_RECORDS FOR PROCESSING:_
____________
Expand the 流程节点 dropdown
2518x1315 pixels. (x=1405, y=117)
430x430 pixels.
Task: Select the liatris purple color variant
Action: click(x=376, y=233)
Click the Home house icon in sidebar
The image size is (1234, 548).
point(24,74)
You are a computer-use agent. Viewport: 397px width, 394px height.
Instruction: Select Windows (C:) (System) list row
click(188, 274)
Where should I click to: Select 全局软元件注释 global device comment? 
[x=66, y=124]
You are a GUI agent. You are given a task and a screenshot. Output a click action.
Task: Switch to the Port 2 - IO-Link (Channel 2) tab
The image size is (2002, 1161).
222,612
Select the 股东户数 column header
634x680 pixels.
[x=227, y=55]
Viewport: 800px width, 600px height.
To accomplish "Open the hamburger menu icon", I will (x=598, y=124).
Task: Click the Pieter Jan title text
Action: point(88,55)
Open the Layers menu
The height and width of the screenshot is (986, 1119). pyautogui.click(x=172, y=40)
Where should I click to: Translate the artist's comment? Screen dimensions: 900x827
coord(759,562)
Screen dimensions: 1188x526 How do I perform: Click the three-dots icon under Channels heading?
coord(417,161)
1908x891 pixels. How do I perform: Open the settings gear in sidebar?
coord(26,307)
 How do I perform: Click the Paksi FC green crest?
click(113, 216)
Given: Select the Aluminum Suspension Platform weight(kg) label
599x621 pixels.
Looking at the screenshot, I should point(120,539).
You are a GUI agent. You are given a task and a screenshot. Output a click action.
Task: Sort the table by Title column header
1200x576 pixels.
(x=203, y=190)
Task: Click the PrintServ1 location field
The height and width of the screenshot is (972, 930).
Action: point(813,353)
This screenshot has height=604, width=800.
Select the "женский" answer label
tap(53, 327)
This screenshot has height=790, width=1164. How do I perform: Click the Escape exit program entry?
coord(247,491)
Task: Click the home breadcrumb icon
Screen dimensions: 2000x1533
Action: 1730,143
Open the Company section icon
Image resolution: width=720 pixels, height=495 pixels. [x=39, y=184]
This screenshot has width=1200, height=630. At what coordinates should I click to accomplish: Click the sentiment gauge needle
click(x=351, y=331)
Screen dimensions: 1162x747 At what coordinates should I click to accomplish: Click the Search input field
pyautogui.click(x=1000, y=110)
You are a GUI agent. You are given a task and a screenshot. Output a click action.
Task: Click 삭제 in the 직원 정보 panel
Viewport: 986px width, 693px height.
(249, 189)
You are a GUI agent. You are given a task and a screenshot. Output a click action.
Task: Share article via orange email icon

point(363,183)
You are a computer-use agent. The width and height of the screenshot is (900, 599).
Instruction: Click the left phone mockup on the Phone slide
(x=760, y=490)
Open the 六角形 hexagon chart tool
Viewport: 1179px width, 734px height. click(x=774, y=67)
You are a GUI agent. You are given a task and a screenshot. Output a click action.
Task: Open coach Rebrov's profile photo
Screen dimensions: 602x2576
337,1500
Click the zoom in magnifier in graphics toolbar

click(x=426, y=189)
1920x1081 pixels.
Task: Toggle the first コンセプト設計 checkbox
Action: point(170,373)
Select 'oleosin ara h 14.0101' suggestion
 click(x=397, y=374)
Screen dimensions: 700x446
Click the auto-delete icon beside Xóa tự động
____________
_EXERCISE DESCRIPTION:_ Rewrite the lines of all the items above as a numbered list with one line per entry. Omit any blank lines.

_FINISHED ANSWER:_
1. Expand the 流程节点 dropdown
2. 2518x1315 pixels. (x=1405, y=117)
3. 430x430 pixels.
4. Task: Select the liatris purple color variant
5. Action: click(x=376, y=233)
6. Click the Home house icon in sidebar
7. The image size is (1234, 548).
8. point(24,74)
9. You are a computer-use agent. Viewport: 397px width, 394px height.
10. Instruction: Select Windows (C:) (System) list row
11. click(188, 274)
12. Where should I click to: Select 全局软元件注释 global device comment? 
13. [x=66, y=124]
14. You are a GUI agent. You are given a task and a screenshot. Output a click action.
15. Task: Switch to the Port 2 - IO-Link (Channel 2) tab
16. The image size is (2002, 1161).
17. 222,612
18. Select the 股东户数 column header
19. 634x680 pixels.
20. [x=227, y=55]
21. Viewport: 800px width, 600px height.
22. To accomplish "Open the hamburger menu icon", I will (x=598, y=124).
23. Task: Click the Pieter Jan title text
24. Action: point(88,55)
25. Open the Layers menu
26. The height and width of the screenshot is (986, 1119). pyautogui.click(x=172, y=40)
27. Where should I click to: Translate the artist's comment? Screen dimensions: 900x827
28. coord(759,562)
29. Screen dimensions: 1188x526 How do I perform: Click the three-dots icon under Channels heading?
30. coord(417,161)
31. 1908x891 pixels. How do I perform: Open the settings gear in sidebar?
32. coord(26,307)
33.  How do I perform: Click the Paksi FC green crest?
34. click(113, 216)
35. Given: Select the Aluminum Suspension Platform weight(kg) label
36. 599x621 pixels.
37. Looking at the screenshot, I should point(120,539).
38. You are a GUI agent. You are given a task and a screenshot. Output a click action.
39. Task: Sort the table by Title column header
40. 1200x576 pixels.
41. (x=203, y=190)
42. Task: Click the PrintServ1 location field
43. The height and width of the screenshot is (972, 930).
44. Action: point(813,353)
45. This screenshot has height=604, width=800.
46. Select the "женский" answer label
47. tap(53, 327)
48. This screenshot has height=790, width=1164. How do I perform: Click the Escape exit program entry?
49. coord(247,491)
50. Task: Click the home breadcrumb icon
51. Screen dimensions: 2000x1533
52. Action: 1730,143
53. Open the Company section icon
54. Image resolution: width=720 pixels, height=495 pixels. [x=39, y=184]
55. This screenshot has width=1200, height=630. At what coordinates should I click to accomplish: Click the sentiment gauge needle
56. click(x=351, y=331)
57. Screen dimensions: 1162x747 At what coordinates should I click to accomplish: Click the Search input field
58. pyautogui.click(x=1000, y=110)
59. You are a GUI agent. You are given a task and a screenshot. Output a click action.
60. Task: Click 삭제 in the 직원 정보 panel
61. Viewport: 986px width, 693px height.
62. (249, 189)
63. You are a GUI agent. You are given a task and a screenshot. Output a click action.
64. Task: Share article via orange email icon
65. point(363,183)
66. You are a computer-use agent. The width and height of the screenshot is (900, 599).
67. Instruction: Click the left phone mockup on the Phone slide
68. (x=760, y=490)
69. Open the 六角形 hexagon chart tool
70. Viewport: 1179px width, 734px height. click(x=774, y=67)
71. You are a GUI agent. You are given a task and a screenshot. Output a click action.
72. Task: Open coach Rebrov's profile photo
73. Screen dimensions: 602x2576
74. 337,1500
75. Click the zoom in magnifier in graphics toolbar
76. click(x=426, y=189)
77. 1920x1081 pixels.
78. Task: Toggle the first コンセプト設計 checkbox
79. Action: point(170,373)
80. Select 'oleosin ara h 14.0101' suggestion
81.  click(x=397, y=374)
82. Screen dimensions: 700x446
83. Click the auto-delete icon beside Xóa tự động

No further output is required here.